**Stored data**

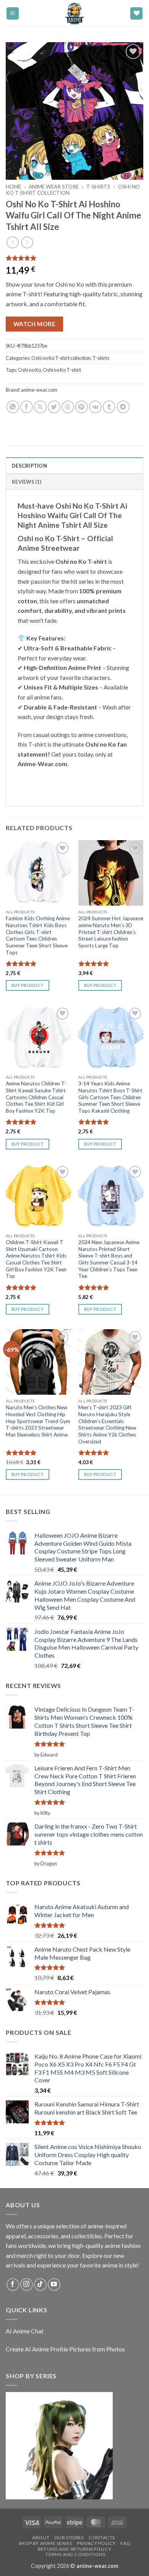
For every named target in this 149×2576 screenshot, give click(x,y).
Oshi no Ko (29, 370)
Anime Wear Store (54, 187)
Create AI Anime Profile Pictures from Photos (65, 2349)
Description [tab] (29, 466)
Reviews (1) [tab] (26, 482)
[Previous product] (27, 242)
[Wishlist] (136, 13)
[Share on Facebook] (26, 407)
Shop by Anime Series (45, 2543)
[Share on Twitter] (54, 407)
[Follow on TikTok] (40, 2284)
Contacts (102, 2537)
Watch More (34, 323)
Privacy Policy (96, 2543)
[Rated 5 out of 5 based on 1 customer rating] (74, 258)
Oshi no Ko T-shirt (62, 370)
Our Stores (69, 2537)
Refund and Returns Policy (74, 2549)
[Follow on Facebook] (12, 2284)
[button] (12, 13)
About (40, 2537)
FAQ (125, 2543)
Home (13, 187)
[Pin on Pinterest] (81, 407)
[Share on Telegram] (123, 407)
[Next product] (12, 242)
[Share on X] (40, 407)
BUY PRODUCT (27, 985)
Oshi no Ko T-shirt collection (61, 358)
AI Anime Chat (25, 2331)
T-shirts (98, 187)
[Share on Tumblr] (109, 407)
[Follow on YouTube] (54, 2284)
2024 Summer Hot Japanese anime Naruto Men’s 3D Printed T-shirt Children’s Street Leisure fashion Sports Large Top (110, 932)
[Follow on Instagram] (26, 2284)
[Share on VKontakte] (95, 407)
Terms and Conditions (75, 2554)
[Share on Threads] (68, 407)
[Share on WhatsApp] (12, 407)
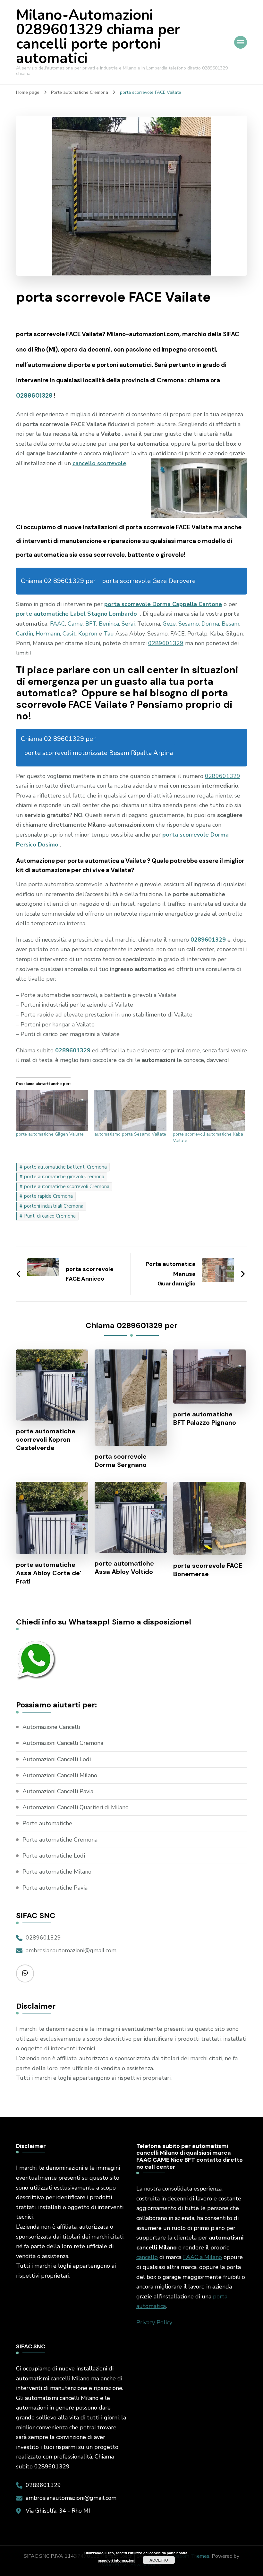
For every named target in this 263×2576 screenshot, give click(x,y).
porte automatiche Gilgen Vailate (50, 1134)
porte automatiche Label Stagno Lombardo (76, 614)
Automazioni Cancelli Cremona (62, 1743)
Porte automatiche (47, 1823)
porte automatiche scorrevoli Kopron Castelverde (45, 1439)
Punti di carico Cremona (50, 1216)
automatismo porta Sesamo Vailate (130, 1134)
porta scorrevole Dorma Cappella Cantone (163, 604)
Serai (128, 624)
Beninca (109, 624)
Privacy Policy (154, 2322)
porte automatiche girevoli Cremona (64, 1176)
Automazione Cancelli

**Try it**
Please reproduce, word for word, every line from the first line of the records above through the line containing "BUY PRODUCT (27, 985)", and leave out the pictures.

**Task response**
For every named target in this 149×2576 screenshot, give click(x,y).
Oshi no Ko (29, 370)
Anime Wear Store (54, 187)
Create AI Anime Profile Pictures from Photos (65, 2349)
Description [tab] (29, 466)
Reviews (1) [tab] (26, 482)
[Previous product] (27, 242)
[Wishlist] (136, 13)
[Share on Facebook] (26, 407)
Shop by Anime Series (45, 2543)
[Share on Twitter] (54, 407)
[Follow on TikTok] (40, 2284)
Contacts (102, 2537)
Watch More (34, 323)
Privacy Policy (96, 2543)
[Rated 5 out of 5 based on 1 customer rating] (74, 258)
Oshi no Ko T-shirt (62, 370)
Our Stores (69, 2537)
Refund and Returns Policy (74, 2549)
[Follow on Facebook] (12, 2284)
[button] (12, 13)
About (40, 2537)
FAQ (125, 2543)
Home (13, 187)
[Pin on Pinterest] (81, 407)
[Share on Telegram] (123, 407)
[Next product] (12, 242)
[Share on X] (40, 407)
BUY PRODUCT (27, 985)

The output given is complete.